---- Information given

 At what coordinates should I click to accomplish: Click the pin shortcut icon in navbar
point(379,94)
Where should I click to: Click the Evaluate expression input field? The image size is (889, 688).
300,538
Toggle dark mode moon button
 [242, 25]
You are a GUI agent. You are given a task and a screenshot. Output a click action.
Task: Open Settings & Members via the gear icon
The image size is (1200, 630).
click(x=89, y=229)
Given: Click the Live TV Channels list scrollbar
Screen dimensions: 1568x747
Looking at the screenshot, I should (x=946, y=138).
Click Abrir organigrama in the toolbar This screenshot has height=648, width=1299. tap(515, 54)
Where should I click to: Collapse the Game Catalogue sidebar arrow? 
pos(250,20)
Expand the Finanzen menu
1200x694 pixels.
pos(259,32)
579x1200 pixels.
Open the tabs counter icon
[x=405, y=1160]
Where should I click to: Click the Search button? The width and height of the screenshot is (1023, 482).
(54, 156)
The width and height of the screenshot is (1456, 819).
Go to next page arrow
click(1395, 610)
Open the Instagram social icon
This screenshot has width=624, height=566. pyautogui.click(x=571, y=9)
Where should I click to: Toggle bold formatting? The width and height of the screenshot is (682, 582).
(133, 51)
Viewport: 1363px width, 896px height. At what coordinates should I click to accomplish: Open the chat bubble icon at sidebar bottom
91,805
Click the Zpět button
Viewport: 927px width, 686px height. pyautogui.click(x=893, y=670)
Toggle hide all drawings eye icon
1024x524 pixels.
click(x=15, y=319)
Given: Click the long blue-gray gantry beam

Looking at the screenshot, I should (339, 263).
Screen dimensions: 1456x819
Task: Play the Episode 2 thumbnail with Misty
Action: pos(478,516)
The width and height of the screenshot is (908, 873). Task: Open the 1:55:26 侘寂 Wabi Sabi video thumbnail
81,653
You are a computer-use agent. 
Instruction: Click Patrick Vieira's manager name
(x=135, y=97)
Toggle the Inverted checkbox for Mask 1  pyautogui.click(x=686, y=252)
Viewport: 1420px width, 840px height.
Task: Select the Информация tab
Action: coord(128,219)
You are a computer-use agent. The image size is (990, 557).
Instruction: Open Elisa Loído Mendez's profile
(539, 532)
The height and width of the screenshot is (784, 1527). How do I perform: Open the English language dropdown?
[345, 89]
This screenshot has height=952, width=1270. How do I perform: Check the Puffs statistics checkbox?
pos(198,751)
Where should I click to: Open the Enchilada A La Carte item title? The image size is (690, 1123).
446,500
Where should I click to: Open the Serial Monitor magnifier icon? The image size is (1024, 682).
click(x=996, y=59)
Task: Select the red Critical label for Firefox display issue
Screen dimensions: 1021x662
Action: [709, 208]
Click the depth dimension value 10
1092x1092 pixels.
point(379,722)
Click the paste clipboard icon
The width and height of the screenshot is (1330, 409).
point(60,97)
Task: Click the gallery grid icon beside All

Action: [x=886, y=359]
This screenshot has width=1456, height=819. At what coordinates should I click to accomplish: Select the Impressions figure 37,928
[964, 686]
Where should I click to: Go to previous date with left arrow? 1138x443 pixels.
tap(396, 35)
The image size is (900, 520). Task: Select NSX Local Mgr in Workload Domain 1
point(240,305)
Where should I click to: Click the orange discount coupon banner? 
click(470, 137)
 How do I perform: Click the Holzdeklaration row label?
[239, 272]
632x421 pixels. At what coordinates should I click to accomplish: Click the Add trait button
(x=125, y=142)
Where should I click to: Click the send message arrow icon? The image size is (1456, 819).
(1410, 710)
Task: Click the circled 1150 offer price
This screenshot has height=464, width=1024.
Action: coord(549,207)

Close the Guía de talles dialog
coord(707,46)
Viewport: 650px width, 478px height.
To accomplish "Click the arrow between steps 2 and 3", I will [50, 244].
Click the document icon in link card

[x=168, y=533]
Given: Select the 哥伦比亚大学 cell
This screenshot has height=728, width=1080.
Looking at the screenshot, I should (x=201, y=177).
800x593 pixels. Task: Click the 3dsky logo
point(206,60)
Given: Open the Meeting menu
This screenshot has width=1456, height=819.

--------

■ **The task**:
Could you lay out all the records above as a Markdown table with the columns "Row" and "Line", numbering each line and leaving out the blank lines?

■ **Exercise result**:
| Row | Line |
|---|---|
| 1 |  At what coordinates should I click to accomplish: Click the pin shortcut icon in navbar |
| 2 | point(379,94) |
| 3 | Where should I click to: Click the Evaluate expression input field? The image size is (889, 688). |
| 4 | 300,538 |
| 5 | Toggle dark mode moon button |
| 6 |  [242, 25] |
| 7 | You are a GUI agent. You are given a task and a screenshot. Output a click action. |
| 8 | Task: Open Settings & Members via the gear icon |
| 9 | The image size is (1200, 630). |
| 10 | click(x=89, y=229) |
| 11 | Given: Click the Live TV Channels list scrollbar |
| 12 | Screen dimensions: 1568x747 |
| 13 | Looking at the screenshot, I should (x=946, y=138). |
| 14 | Click Abrir organigrama in the toolbar This screenshot has height=648, width=1299. tap(515, 54) |
| 15 | Where should I click to: Collapse the Game Catalogue sidebar arrow?  |
| 16 | pos(250,20) |
| 17 | Expand the Finanzen menu |
| 18 | 1200x694 pixels. |
| 19 | pos(259,32) |
| 20 | 579x1200 pixels. |
| 21 | Open the tabs counter icon |
| 22 | [x=405, y=1160] |
| 23 | Where should I click to: Click the Search button? The width and height of the screenshot is (1023, 482). |
| 24 | (54, 156) |
| 25 | The width and height of the screenshot is (1456, 819). |
| 26 | Go to next page arrow |
| 27 | click(1395, 610) |
| 28 | Open the Instagram social icon |
| 29 | This screenshot has width=624, height=566. pyautogui.click(x=571, y=9) |
| 30 | Where should I click to: Toggle bold formatting? The width and height of the screenshot is (682, 582). |
| 31 | (133, 51) |
| 32 | Viewport: 1363px width, 896px height. At what coordinates should I click to accomplish: Open the chat bubble icon at sidebar bottom |
| 33 | 91,805 |
| 34 | Click the Zpět button |
| 35 | Viewport: 927px width, 686px height. pyautogui.click(x=893, y=670) |
| 36 | Toggle hide all drawings eye icon |
| 37 | 1024x524 pixels. |
| 38 | click(x=15, y=319) |
| 39 | Given: Click the long blue-gray gantry beam |
| 40 | Looking at the screenshot, I should (339, 263). |
| 41 | Screen dimensions: 1456x819 |
| 42 | Task: Play the Episode 2 thumbnail with Misty |
| 43 | Action: pos(478,516) |
| 44 | The width and height of the screenshot is (908, 873). Task: Open the 1:55:26 侘寂 Wabi Sabi video thumbnail |
| 45 | 81,653 |
| 46 | You are a computer-use agent.  |
| 47 | Instruction: Click Patrick Vieira's manager name |
| 48 | (x=135, y=97) |
| 49 | Toggle the Inverted checkbox for Mask 1  pyautogui.click(x=686, y=252) |
| 50 | Viewport: 1420px width, 840px height. |
| 51 | Task: Select the Информация tab |
| 52 | Action: coord(128,219) |
| 53 | You are a computer-use agent. The image size is (990, 557). |
| 54 | Instruction: Open Elisa Loído Mendez's profile |
| 55 | (539, 532) |
| 56 | The height and width of the screenshot is (784, 1527). How do I perform: Open the English language dropdown? |
| 57 | [345, 89] |
| 58 | This screenshot has height=952, width=1270. How do I perform: Check the Puffs statistics checkbox? |
| 59 | pos(198,751) |
| 60 | Where should I click to: Open the Enchilada A La Carte item title? The image size is (690, 1123). |
| 61 | 446,500 |
| 62 | Where should I click to: Open the Serial Monitor magnifier icon? The image size is (1024, 682). |
| 63 | click(x=996, y=59) |
| 64 | Task: Select the red Critical label for Firefox display issue |
| 65 | Screen dimensions: 1021x662 |
| 66 | Action: [709, 208] |
| 67 | Click the depth dimension value 10 |
| 68 | 1092x1092 pixels. |
| 69 | point(379,722) |
| 70 | Click the paste clipboard icon |
| 71 | The width and height of the screenshot is (1330, 409). |
| 72 | point(60,97) |
| 73 | Task: Click the gallery grid icon beside All |
| 74 | Action: [x=886, y=359] |
| 75 | This screenshot has width=1456, height=819. At what coordinates should I click to accomplish: Select the Impressions figure 37,928 |
| 76 | [964, 686] |
| 77 | Where should I click to: Go to previous date with left arrow? 1138x443 pixels. |
| 78 | tap(396, 35) |
| 79 | The image size is (900, 520). Task: Select NSX Local Mgr in Workload Domain 1 |
| 80 | point(240,305) |
| 81 | Where should I click to: Click the orange discount coupon banner?  |
| 82 | click(470, 137) |
| 83 |  How do I perform: Click the Holzdeklaration row label? |
| 84 | [239, 272] |
| 85 | 632x421 pixels. At what coordinates should I click to accomplish: Click the Add trait button |
| 86 | (x=125, y=142) |
| 87 | Where should I click to: Click the send message arrow icon? The image size is (1456, 819). |
| 88 | (1410, 710) |
| 89 | Task: Click the circled 1150 offer price |
| 90 | This screenshot has height=464, width=1024. |
| 91 | Action: coord(549,207) |
| 92 | Close the Guía de talles dialog |
| 93 | coord(707,46) |
| 94 | Viewport: 650px width, 478px height. |
| 95 | To accomplish "Click the arrow between steps 2 and 3", I will [50, 244]. |
| 96 | Click the document icon in link card |
| 97 | [x=168, y=533] |
| 98 | Given: Select the 哥伦比亚大学 cell |
| 99 | This screenshot has height=728, width=1080. |
| 100 | Looking at the screenshot, I should (x=201, y=177). |
| 101 | 800x593 pixels. Task: Click the 3dsky logo |
| 102 | point(206,60) |
| 103 | Given: Open the Meeting menu |
| 104 | This screenshot has width=1456, height=819. |